**TASK BRIEF:** Work out how many lines in the data hold the string "Search". Reply with only that number.

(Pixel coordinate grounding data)
╭──

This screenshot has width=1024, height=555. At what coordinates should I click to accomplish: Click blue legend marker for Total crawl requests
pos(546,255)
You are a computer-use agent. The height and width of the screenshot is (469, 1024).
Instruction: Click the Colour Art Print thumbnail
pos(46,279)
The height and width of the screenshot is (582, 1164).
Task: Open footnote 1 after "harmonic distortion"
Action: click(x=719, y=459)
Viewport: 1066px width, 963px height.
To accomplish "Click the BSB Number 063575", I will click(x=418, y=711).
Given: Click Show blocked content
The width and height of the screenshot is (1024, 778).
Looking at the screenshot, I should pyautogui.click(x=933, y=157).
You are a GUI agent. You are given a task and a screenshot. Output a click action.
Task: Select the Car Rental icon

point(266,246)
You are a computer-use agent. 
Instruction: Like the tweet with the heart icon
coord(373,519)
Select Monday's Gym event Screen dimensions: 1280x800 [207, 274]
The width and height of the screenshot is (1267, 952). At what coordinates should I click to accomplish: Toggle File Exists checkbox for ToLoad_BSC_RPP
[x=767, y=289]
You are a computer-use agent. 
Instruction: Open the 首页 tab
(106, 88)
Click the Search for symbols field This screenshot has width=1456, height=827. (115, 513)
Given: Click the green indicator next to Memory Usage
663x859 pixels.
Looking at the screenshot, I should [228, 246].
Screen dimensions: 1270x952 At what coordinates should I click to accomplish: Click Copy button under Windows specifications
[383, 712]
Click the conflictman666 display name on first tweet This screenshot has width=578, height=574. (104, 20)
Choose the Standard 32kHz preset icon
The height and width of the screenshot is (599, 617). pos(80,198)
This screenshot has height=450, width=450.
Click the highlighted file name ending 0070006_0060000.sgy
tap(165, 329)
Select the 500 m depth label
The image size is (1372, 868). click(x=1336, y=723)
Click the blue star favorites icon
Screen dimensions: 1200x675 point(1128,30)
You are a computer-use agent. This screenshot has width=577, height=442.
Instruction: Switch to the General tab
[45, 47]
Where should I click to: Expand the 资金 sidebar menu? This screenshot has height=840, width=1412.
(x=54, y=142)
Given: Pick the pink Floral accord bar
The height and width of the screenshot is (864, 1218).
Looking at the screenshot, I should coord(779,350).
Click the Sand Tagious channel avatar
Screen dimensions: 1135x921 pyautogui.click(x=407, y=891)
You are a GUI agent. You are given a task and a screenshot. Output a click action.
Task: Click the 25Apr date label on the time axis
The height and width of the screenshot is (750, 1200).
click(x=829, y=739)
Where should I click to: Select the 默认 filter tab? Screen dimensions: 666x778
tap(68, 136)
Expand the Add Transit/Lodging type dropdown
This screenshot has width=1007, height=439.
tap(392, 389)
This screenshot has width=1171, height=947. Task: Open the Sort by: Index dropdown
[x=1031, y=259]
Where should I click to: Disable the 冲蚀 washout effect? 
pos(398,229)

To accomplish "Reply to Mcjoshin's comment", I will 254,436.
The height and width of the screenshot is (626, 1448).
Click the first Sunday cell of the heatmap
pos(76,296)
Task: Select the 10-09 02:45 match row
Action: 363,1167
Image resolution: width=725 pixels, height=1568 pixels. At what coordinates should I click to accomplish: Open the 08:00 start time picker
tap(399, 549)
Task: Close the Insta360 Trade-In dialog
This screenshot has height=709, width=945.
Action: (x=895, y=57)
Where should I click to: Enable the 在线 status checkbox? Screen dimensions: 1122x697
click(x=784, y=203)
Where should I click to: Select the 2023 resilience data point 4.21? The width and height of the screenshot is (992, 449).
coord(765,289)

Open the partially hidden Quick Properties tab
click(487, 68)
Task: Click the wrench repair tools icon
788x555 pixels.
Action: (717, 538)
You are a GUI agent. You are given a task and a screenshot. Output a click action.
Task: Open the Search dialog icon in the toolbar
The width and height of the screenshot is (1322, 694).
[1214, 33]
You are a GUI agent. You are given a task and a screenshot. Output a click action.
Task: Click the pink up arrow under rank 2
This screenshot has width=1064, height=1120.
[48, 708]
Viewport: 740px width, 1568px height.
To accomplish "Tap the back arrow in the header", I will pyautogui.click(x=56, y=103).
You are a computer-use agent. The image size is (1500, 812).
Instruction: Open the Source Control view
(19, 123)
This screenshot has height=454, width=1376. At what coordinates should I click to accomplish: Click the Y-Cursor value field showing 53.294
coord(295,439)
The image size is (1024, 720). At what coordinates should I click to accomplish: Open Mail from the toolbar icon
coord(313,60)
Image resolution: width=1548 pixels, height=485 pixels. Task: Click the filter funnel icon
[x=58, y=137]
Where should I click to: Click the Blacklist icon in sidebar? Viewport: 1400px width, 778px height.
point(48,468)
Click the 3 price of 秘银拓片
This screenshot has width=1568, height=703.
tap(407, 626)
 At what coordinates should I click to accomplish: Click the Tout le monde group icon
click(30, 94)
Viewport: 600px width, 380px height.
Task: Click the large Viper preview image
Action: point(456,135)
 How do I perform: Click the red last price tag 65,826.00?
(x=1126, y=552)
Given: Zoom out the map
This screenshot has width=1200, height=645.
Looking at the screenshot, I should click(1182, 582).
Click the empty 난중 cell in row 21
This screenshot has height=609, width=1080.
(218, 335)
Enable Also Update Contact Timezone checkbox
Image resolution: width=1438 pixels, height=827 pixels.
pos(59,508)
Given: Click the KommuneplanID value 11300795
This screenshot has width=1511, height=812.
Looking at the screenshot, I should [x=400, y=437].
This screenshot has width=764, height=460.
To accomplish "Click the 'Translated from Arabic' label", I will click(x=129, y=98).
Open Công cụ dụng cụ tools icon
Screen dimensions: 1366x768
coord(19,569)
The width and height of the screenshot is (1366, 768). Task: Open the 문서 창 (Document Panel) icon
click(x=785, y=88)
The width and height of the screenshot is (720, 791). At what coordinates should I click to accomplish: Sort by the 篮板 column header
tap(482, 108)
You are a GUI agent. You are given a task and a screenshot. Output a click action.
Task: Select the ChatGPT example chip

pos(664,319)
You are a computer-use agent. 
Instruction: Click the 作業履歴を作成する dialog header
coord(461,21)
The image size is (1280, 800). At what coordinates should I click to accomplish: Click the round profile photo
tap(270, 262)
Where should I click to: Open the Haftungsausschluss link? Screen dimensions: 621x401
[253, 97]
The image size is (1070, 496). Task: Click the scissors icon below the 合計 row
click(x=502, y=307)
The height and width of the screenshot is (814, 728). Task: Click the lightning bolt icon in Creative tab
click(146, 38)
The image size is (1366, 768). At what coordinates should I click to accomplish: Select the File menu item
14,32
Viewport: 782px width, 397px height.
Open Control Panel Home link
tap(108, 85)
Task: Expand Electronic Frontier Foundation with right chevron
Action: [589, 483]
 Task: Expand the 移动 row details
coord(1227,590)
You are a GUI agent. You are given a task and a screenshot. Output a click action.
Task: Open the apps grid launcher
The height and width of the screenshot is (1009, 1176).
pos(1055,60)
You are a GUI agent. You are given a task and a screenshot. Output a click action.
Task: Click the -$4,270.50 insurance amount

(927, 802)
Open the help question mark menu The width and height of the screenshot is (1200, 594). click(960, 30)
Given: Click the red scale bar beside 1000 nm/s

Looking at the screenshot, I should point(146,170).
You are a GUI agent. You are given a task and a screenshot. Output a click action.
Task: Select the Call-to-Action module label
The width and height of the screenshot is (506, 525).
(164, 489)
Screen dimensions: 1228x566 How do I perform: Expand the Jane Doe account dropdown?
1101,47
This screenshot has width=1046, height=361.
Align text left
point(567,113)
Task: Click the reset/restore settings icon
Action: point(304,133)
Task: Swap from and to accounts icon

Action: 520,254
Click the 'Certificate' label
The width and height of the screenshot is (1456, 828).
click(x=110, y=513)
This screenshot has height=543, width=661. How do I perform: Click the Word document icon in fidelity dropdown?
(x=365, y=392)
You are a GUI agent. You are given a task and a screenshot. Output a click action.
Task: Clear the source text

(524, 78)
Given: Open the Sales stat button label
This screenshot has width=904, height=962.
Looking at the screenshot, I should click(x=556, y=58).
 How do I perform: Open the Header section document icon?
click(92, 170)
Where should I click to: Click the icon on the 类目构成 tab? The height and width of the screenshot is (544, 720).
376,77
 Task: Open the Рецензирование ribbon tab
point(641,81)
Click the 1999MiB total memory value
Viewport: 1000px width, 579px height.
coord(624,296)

╰──

**RESPONSE TO THE EXERCISE:** 2